À noter qu’il est également possible d’accéder au « Pinel + » et à ses taux de défiscalisation pleins en choisissant d’investir en quartier prioritaire de la politique de la ville (QPPV) aux exigences du Pinel classique.

« classique » ou « + », le dispositif Pinel reste rentable

Qu’il soit « classique » ou « + », le dispositif Pinel reste attractif et rentable pour les investisseurs avec un effort d’épargne qui reste accessible. Et ce, malgré les taux de défiscalisation plus faibles du dispositif « classique ». Opter pour le « Pinel + » garantit à l’investisseur d’acheter un logement qui répond à des normes énergétiques spécifiques. Ces règlementations favorisent ainsi le rajeunissement du parc immobilier, le confort des occupants, et la protection durable de l’environnement. Autant de notions et valeurs éthiques partagées, à la fois, par les investisseurs, les locataires et les promoteurs.

La performance énergétique, un sujet d’actualité

La performance énergétique accrue des biens éligibles au « Pinel + » s’inscrit dans l’actuelle prise de conscience environnementale. En effet, la loi Climat et résilience prévoit l’interdiction de la location des logements les plus énergivores, et ce dès janvier 2023 pour les moins bien classés, parfois appelés « G + », puis à partir de 2025 pour la totalité de la classe énergie G et 2028 pour la classe E.

Investir dans le neuf, notamment en « Pinel + », noté A, permet donc d’éviter des travaux de rénovation coûteux, à la fin des 12 ans (période d’engagement locatif maximale en Pinel). Par ailleurs, la performance énergétique n’a jamais été autant scrutée.

D’après une étude d’Opinionway, 87 % des acheteurs d’un bien immobilier, ancien comme neuf, accordent de l’importance au DPE de leur futur logement. Autre fait marquant, la performance énergétique impacte le prix. Selon une étude des notaires, les maisons et appartements notés F et G sont vendus entre 2 et 18 % moins cher que ceux notés D. À l’inverse, le prix d’un logement présentant un DPE A, dépasse de 17 % les tarifs observés en 2020. Il est fort probable que les biens éligibles au « Pinel+ » et, par définition, peu énergivores offrent, à terme, une belle plus-value lors de la revente.

Une astuce : les quartiers prioritaires

À noter : choisir d’investir en quartier prioritaire (exigences du Pinel classique, mais taux pleins du « Pinel + ») présente, également, certaines vertus environnementales et sociétales.

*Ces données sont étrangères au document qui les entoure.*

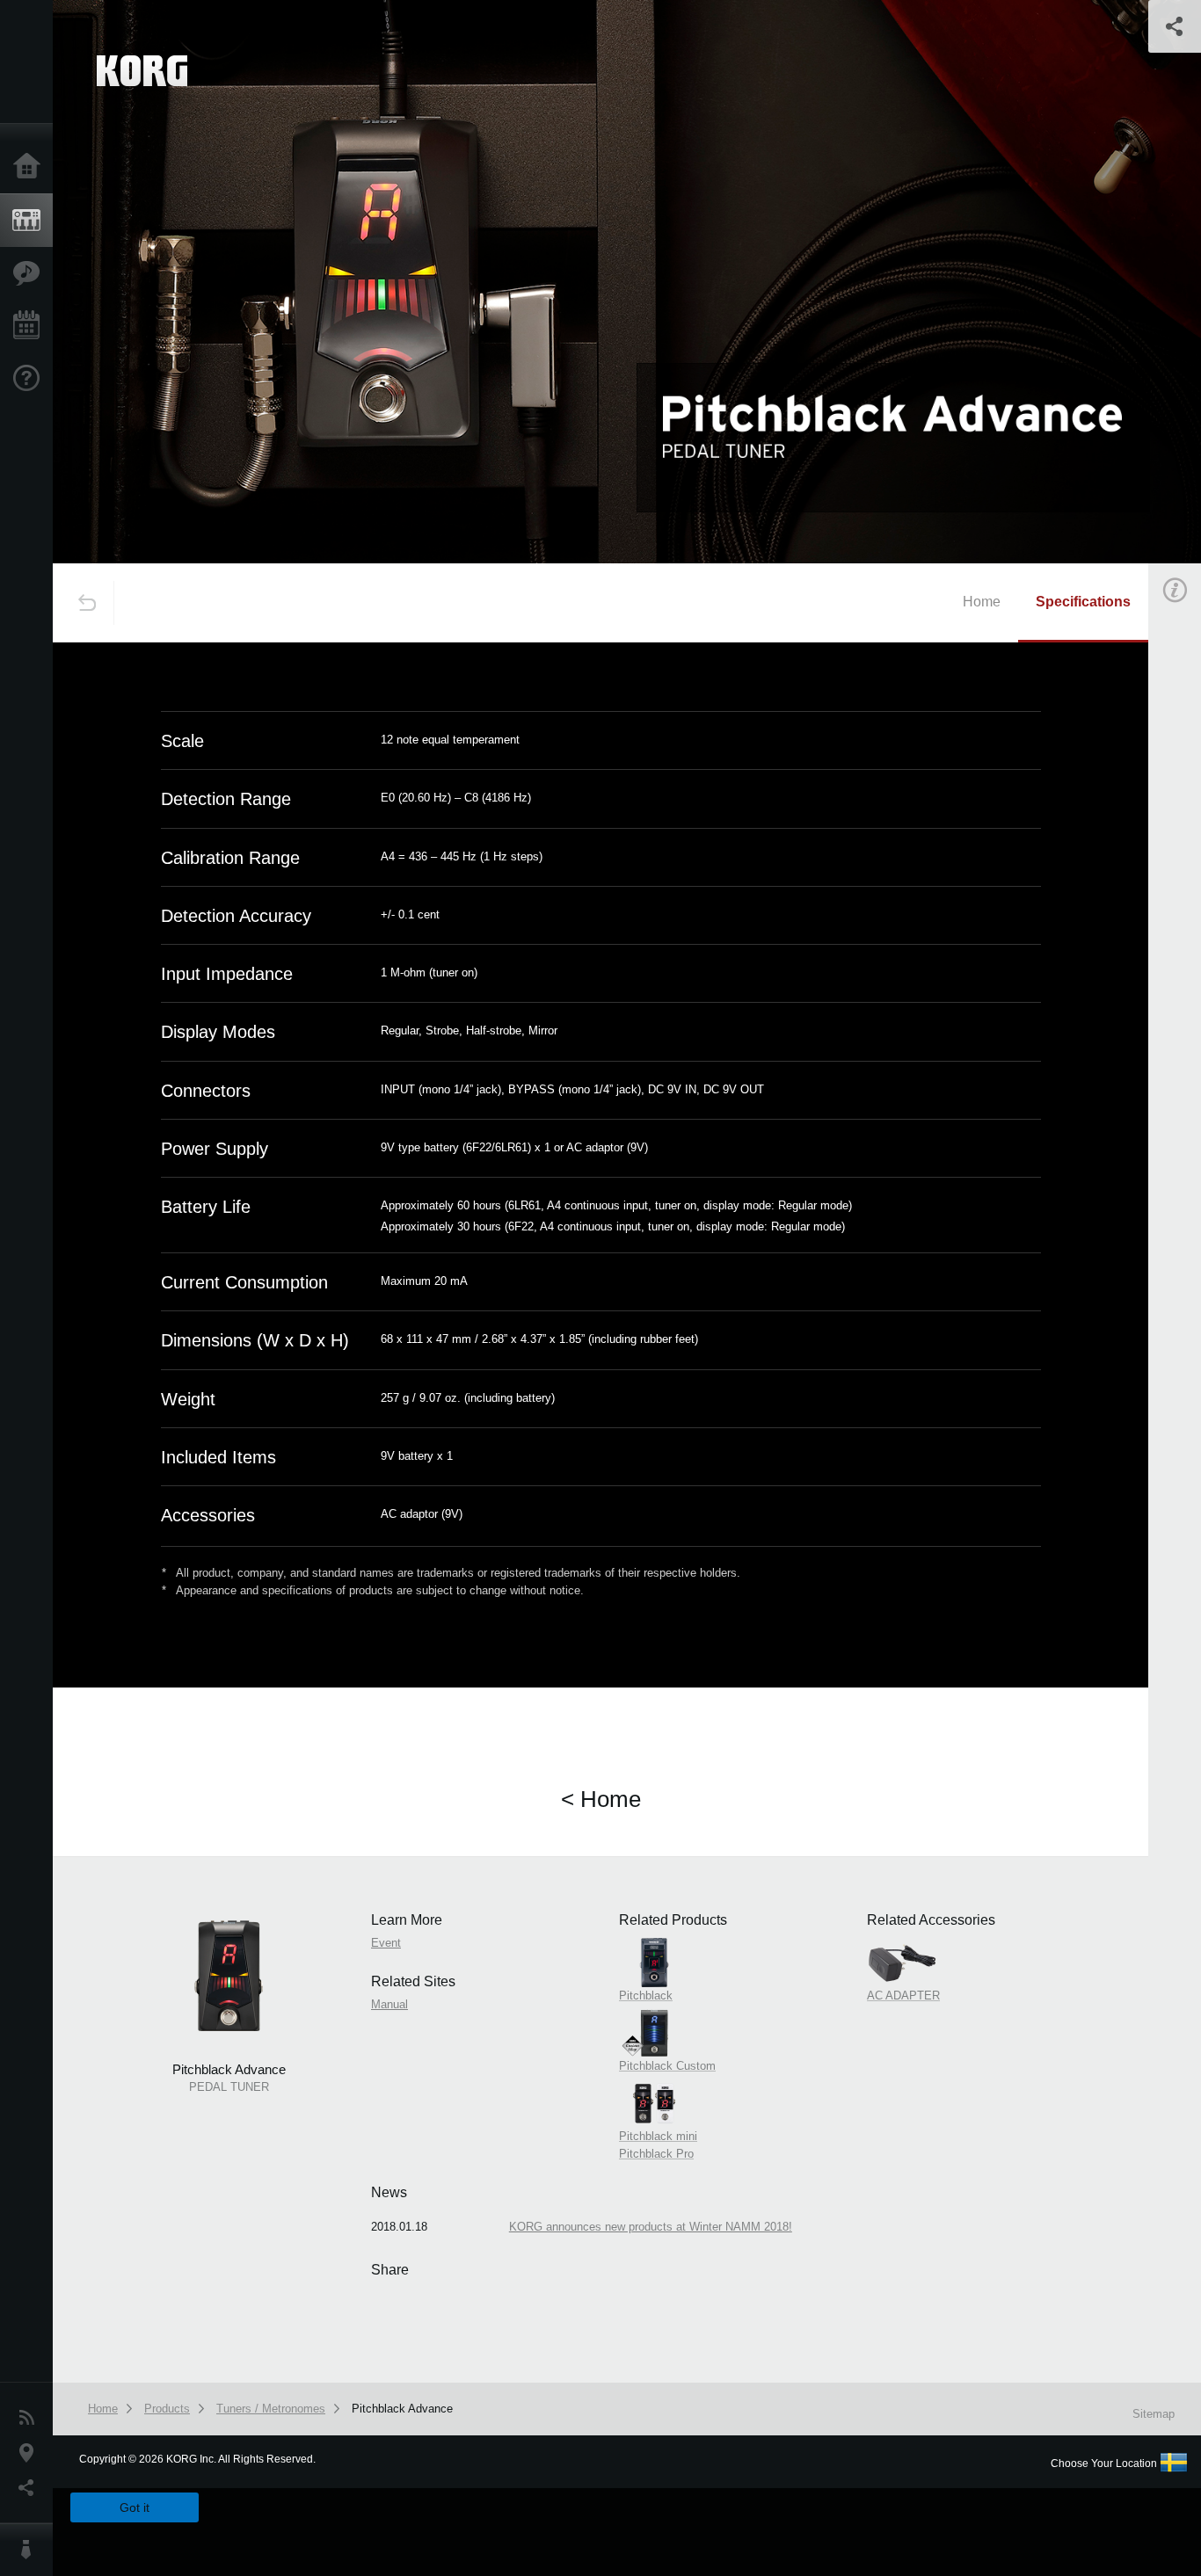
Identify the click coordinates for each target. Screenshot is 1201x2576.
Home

L’idée est, en effet, d’encourager l’assainissement des sols, la mixité sociale et d’augmenter la création d’espaces verts en favorisant les quartiers proches des centres-villes ou nouvellement desservis pour des lignes de transports, ou les projets de réaménagements urbains des métropoles et les installations d’équipements culturels ; choix, par exemple, menés par le comité d’engagement foncier de Stellium Immobilier.

Enfin, le contexte économique actuel a entraîné une prise de conscience de l’importance de la gestion des ressources énergétiques. Le bouclier tarifaire limitant la hausse du prix du gaz et de l’électricité à 15 % est, d’ailleurs, intégré dans le projet de loi de finances pour 2023.

Le « Pinel + » est une opération « gagnant-gagnant » pour les investisseurs, qui acquerront des logements durables, respectueux de l’environnement et recherchés lors de la revente, et pour les locataires qui auront accès à des logements plus confortables, aux loyers finalement moins coûteux que dans l’ancien. Autant d’éléments qui limiteront la vacance locative et assureront une rentabilité pérenne aux investisseurs."